A la page pré­cé­dente, Jean Guitton avait rap­por­té sa propre opi­nion : « L’encyclique a besoin d’une inter­pré­ta­tion ». C’est pos­sible : au moins en ce sens que toute lec­ture est inter­pré­ta­tive. Interpréter, c’est par exemple recher­cher quel sens don­ner aux termes errores, abe­ra­tiones, fal­la­cia, conte­nus dans le texte. Mais com­men­cer par dire et (appa­rem­ment par croire) que ces termes ne sont pas dans le texte, et que leur absence est une carac­té­ris­tique de la plus haute impor­tance, qui doit com­man­der toute la lec­ture du docu­ment et qui indique son inten­tion géné­rale, – ce n’est plus une inter­pré­ta­tion. Ce n’est même pas une inter­pré­ta­tion fausse.
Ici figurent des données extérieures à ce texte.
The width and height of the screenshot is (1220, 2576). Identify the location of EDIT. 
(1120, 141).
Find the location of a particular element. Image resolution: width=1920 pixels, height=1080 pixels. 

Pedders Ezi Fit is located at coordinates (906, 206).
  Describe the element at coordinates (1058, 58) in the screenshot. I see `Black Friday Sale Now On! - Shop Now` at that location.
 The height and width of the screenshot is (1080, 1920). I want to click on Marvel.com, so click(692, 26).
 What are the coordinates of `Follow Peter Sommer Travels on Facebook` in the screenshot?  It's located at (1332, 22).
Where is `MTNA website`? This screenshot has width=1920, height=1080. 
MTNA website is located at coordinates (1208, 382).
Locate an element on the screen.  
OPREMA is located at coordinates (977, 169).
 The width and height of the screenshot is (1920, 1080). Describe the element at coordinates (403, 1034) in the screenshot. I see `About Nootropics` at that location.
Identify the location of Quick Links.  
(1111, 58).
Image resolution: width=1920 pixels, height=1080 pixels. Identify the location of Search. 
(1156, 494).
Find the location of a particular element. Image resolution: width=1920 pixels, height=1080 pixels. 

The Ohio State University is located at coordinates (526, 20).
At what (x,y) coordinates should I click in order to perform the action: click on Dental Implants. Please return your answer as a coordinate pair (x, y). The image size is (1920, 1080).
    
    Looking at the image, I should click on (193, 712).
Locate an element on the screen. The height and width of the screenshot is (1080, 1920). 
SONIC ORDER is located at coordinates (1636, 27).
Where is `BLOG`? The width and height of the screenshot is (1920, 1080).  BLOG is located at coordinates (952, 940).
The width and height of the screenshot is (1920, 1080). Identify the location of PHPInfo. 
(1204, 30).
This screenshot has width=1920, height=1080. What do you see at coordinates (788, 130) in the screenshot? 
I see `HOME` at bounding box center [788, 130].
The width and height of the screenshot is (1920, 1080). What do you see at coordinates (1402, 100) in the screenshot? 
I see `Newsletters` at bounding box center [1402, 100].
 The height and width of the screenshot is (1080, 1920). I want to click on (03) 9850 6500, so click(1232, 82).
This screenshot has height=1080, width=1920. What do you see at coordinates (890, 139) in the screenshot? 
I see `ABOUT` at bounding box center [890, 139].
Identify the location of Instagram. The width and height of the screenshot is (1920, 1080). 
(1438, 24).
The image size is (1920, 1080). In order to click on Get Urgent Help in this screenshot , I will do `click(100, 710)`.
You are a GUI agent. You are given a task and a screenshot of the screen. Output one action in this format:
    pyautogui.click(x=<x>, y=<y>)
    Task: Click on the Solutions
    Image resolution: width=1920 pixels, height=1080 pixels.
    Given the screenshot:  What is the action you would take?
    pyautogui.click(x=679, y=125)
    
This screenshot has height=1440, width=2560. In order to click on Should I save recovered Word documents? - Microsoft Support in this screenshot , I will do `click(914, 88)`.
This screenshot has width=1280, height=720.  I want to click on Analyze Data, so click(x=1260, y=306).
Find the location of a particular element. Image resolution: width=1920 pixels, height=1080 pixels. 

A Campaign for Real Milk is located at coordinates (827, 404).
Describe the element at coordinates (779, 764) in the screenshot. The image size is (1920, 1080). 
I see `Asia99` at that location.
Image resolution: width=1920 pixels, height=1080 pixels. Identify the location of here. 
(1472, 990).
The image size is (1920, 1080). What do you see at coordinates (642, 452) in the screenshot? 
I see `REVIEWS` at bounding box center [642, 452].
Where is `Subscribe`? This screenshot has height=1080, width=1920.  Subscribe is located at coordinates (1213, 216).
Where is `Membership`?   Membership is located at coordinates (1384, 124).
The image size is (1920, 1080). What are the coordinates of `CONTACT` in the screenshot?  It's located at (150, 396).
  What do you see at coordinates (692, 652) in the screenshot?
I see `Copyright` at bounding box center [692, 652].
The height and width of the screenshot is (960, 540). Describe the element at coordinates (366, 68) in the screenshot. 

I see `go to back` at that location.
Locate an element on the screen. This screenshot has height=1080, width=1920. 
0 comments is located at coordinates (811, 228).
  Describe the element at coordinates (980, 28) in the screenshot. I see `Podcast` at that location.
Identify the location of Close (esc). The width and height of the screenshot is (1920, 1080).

C’est, en deçà de toute inter­pré­ta­tion, la néga­tion de l’objet, le refus du texte à inter­pré­ter, rem­pla­cé par une rêve­rie gra­tuite sur laquelle on construit des consi­dé­ra­tions d’une allure déter­mi­nante et impé­ra­tive, mais qui sont accro­chées en l’air.

Ainsi la réflexion, au lieu de scru­ter ce qui est, devient pure­ment « poé­tique », au sens grec ou l’entend Marcel de Corte, et se met à pla­ner dans un arbi­traire qui, décou­ra­geant les com­mu­ni­ca­tions intel­lec­tuelles opé­rées par le moyen du lan­gage arti­cu­lé, ne laisse en défi­ni­tive, néces­sai­re­ment, sub­sis­ter entre les hommes que des rap­ports de force.

Vous connais­sez l’histoire du chaudron :

  • Tu ne m’as pas encore ren­du mon chau­dron neuf ?
  • Tu ne m’en as prê­té aucun. Et il n’était pas neuf. Et je te l’ai déjà rendu.

La pen­sée catho­lique, chez un nombre crois­sant de ses repré­sen­tants les plus hau­te­ment émi­nents, (N.B. Jean Madiran a en vue ici Mgr Montini, sub­sti­tut de la Secrétairerie d’Etat) en est donc à l’heure du chaudron.

J’ignore si en 1967, au moment où l’on reli­sait les épreuves de la page 27, on a eu la simple curio­si­té de rou­vrir l’encyclique Humani Generis de Pie XII ; j’ignore si la contra­dic­tion arbi­traire qu’on lui fai­sait par chu­cho­te­ment pri­vé en 1950, et que l’on a publi­que­ment renou­ve­lée en 1967 a été volon­tai­re­ment déli­bé­rée, en pleine connais­sance de cause. Je constate les faits

Comparée à l’état pré­sent du monde et de l’Eglise l’encyclique de Pie XII est aus­si actuelle que la réponse de Jésus à saint Jude. Mais on nous fait croire que Jésus n’a pas répon­du ; et que « les erreurs mani­festes » signa­lées en 1959 n’étaient pas vrai­ment des erreurs.

Alors cette géné­ra­tion d’homme s’enfonce dans l’angoisse et dans la nuit.